Since it would be defined as a gift, the sex would have to be disclosed in monthly reports filed by lobbyists. CNBC reported:
Lobbyists in Missouri who have sex with state lawmakers or their aides would have to disclose that activity to the state ethics commission, under a bill introduced this week by a Republican state representative.
The measure, pushed by Rep. Bart Korman, defines sexual relations between lawmakers and lobbyists as a “gift” to be reported on the disclosure forms that lobbyists file on a monthly basis.

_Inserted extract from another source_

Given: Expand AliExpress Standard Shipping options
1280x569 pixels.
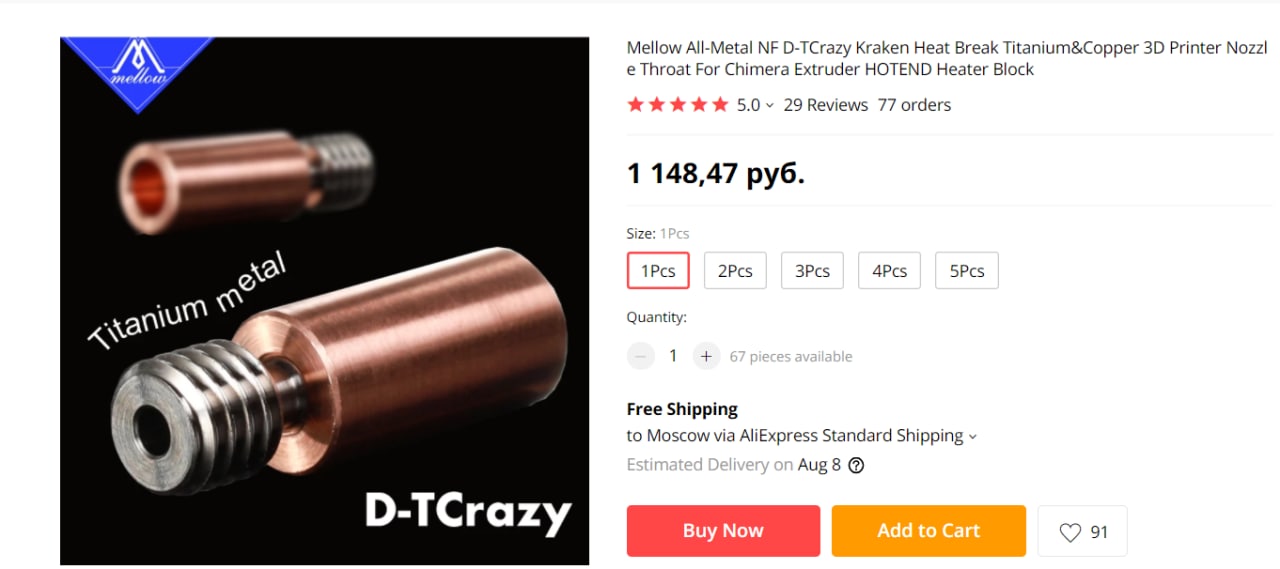Looking at the screenshot, I should (973, 437).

The bill does not assign a “dollar valuation” to the gift of sex.
Korman’s proposal, reported early Thursday by The Kansas City Star, quickly gained attention on social media, and Korman told USA TODAY that he was fielding calls from reporters around the country, demanding to know more about his unorthodox proposal. “I guess this has gone viral or something,” he said.
He views his plan, part of a renewed state focus on ethics after several scandals, as the simplest way to “add some transparency and accountability to our governmental process.”

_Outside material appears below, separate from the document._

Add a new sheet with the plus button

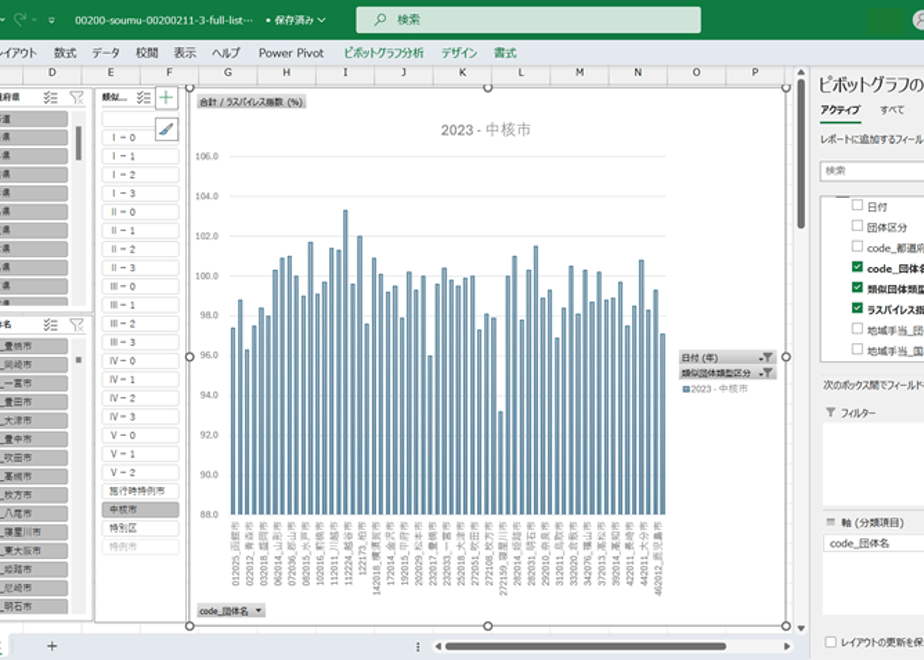point(52,646)
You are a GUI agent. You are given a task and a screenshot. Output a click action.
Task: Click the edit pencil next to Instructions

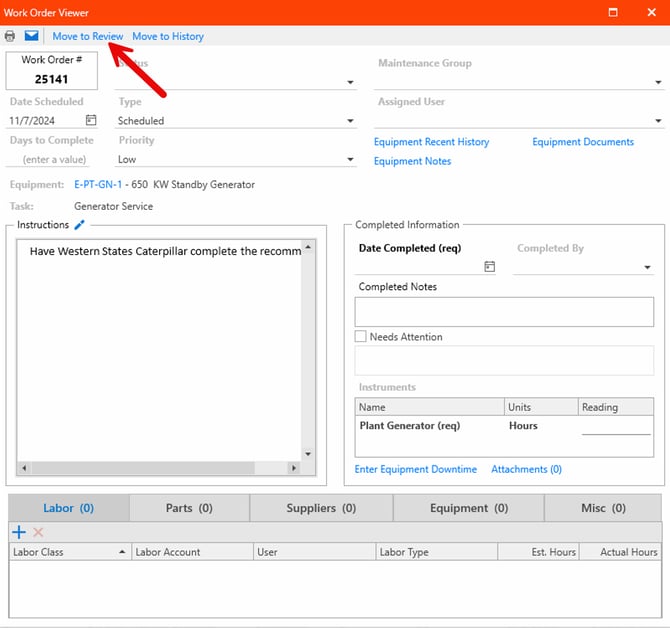80,225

Two Missouri lawmakers left office last year, following allegations of inappropriate conduct with interns.
Does he think lobbyists actually would report details of their sex lives on a government form? “I hope it deters the activity,” Korman said.

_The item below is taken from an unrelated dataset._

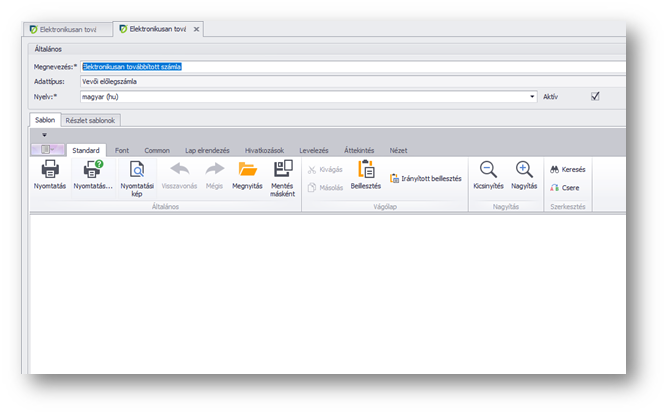Open the ribbon application menu button
Screen dimensions: 668x416
pos(46,149)
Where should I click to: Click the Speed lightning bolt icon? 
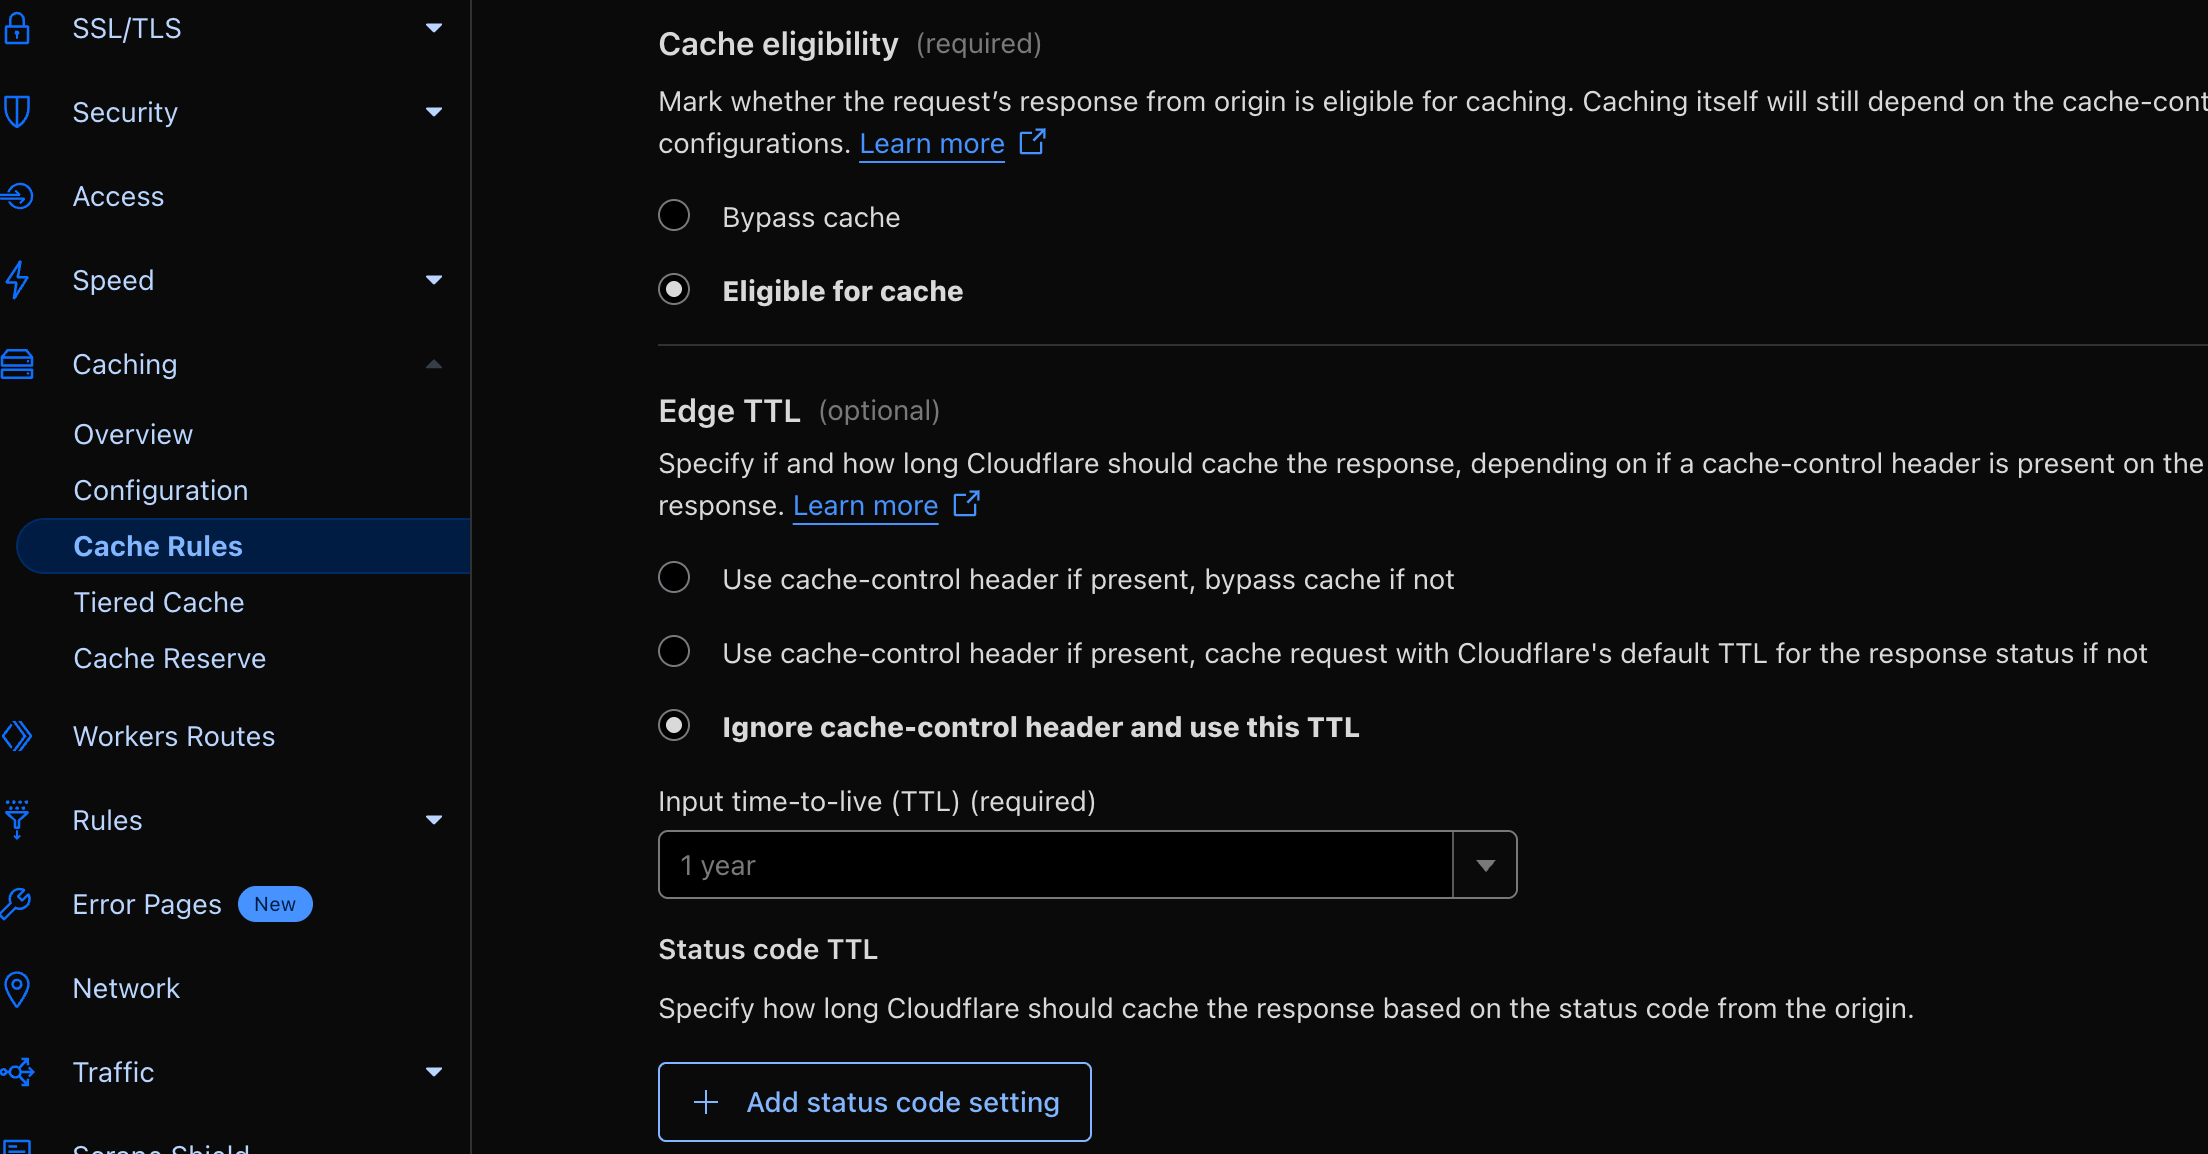pyautogui.click(x=17, y=280)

(By the way, the bill excludes the gift-reporting requirement for lobbyists and lawmakers who are married or already were dating before they held their respective jobs.)
The fact that this is even an issue is what’s so appalling.
I had a friend who was a Georgia state representative. He said that lobbyists basically run the state. He told me that he recalled overhearing conversations among some of his fellow representatives who were bragging about how lobbyists were “throwing themselves” at them as if they were rock stars. I was shocked. At the time, I was naïve to think that such behavior was only found at the federal level. You know, like Bill Clinton or John Edwards. But in reality, that behavior is pretty much the norm everywhere, even at the local level. It’s how things get done and laws get passed these days.
Men are profoundly weak in this area, and if some special interest group wants something done and has to convince lawmakers to pass certain legislation, they know what works best to “convince” them, if you know what I mean. Especially the male ones.
This Missouri bill isn’t going to do anything to deter this behavior. What makes anyone think that this bill would actually get lobbyists to disclose anything about their various sexual shenanigans with legislators? They wouldn’t consider it “sex” anyway. It all depends on what the definition of “is” is.